At this point, your factory installation is complete and you can start the factory. See the following section for how to do this.
7. Factory Management Commands
The following gives some introduction to managing a factory. For more information, see the Factory Configuration page.
7.1 Starting and Stopping
The glidein factory comes with a init.d style startup script.
Note: you will need to export an X509_CERT_DIR variable pointing to the directory of your installed CA certificates when starting the factory.
Glidein factory starting and stopping is handled by
<export X509_CERT_DIR=[CA_CERTIFICATE_DIRECTORY] <glidein directory>/factory_startup start|stop|restart
You can check that the factory is actually running with
<glidein directory>/factory_startup status
Getting configuration information
To get the list of entries defined in the factory, use
<glidein directory>/factory_startup info -entries -CE
To see which entries are currently active, use
<glidein directory>/factory_startup statusdown entries
PS: Make sure the whole factory is not disabled, by using
<glidein directory>/factory_startup statusdown factory
See the monitoring section on how to check other info.
7.2 Manual configuration
The glidein factory can also be configured manually.
To create an entry point you need:
- the name of the Gatekeeper(s),
- the configuration details of the Grid pool(s),
- the location of the submit point, and
- the loction of the Web server data directory.
- the proper work directory to use (ie. work_dir="OSG" or work_dir="Condor")
cd glideinWMS/creation
./create_glidein <config file>
The startup procedure is the same as described above.
Warning: Never change the files in an entry point by hand after it has been created!.
Use the reconfig tools described below instead.
7.3 Changing the factory configuration
The files in an entry point must never be changed by hand, after the directory structure has been created.
The reason why manual changes are so problematic are two fold:
- The first problem are signatures. Any change requires the change of the signature file, that in turn gets a new signature. Since the signature file signature is one of the parameters of the startup script, all glideins already in the queue will fail.
- The second problem is caching. For performance reasons, most Web caches don't check too often if the original document has been changed; a glidein could thus get an old copy of a file and fail the signature check.

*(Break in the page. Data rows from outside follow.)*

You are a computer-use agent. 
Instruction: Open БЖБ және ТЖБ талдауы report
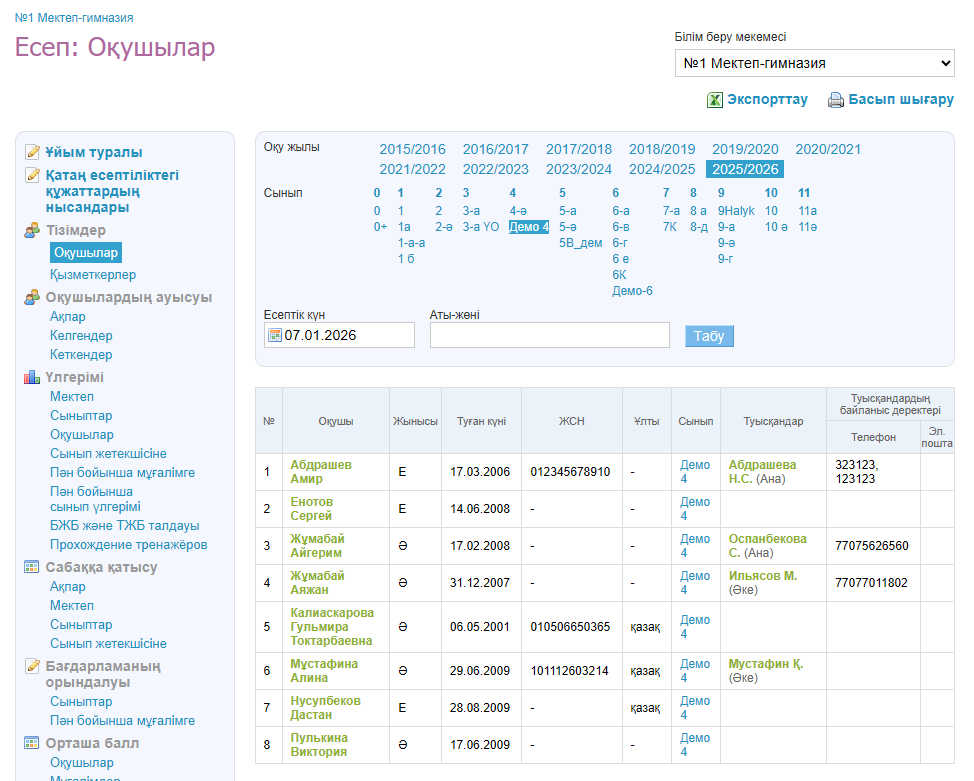124,525
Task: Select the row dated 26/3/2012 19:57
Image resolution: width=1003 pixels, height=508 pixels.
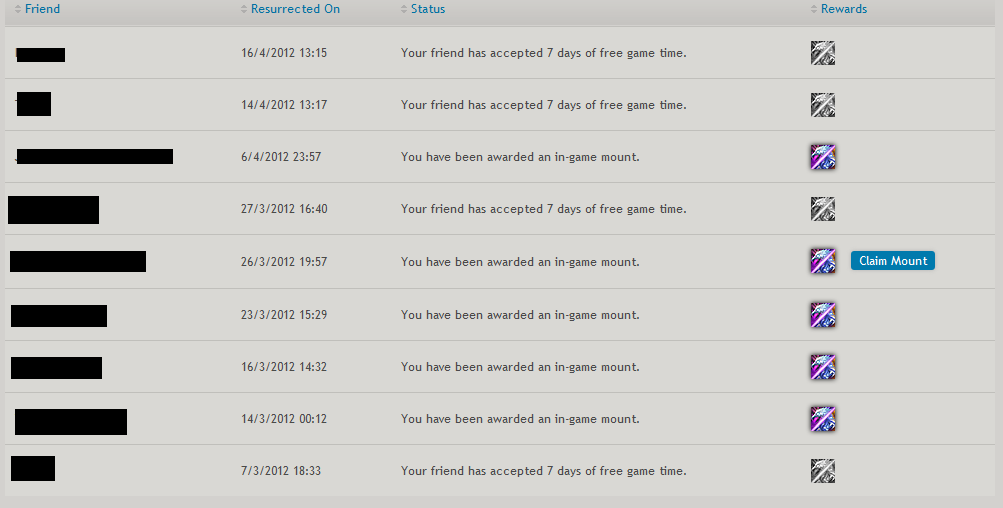Action: click(284, 262)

There is only one file that is neither signed nor cached and can be thus modified; the blacklisting file called nodes.blacklist. This one can be used to temporarily blacklist malfunctioning nodes that would pass regular sanity checks (for example: memory corruption or I/O errors), while waiting for the Grid site admin to take action.
The proper procedure to update an entry point is to make a copy of the official configuration file (i.e. glideinWMS.xml) and run
<glidein directory>/factory_startup reconfig config_copy_fname
This will update the directory tree and restart the factory and entry dameons.
Please notice that if you make any errors in the new configuration file, the reconfig script will throw an error and do nothing. So you should never need to worry about corrupting the installation tree using this tool.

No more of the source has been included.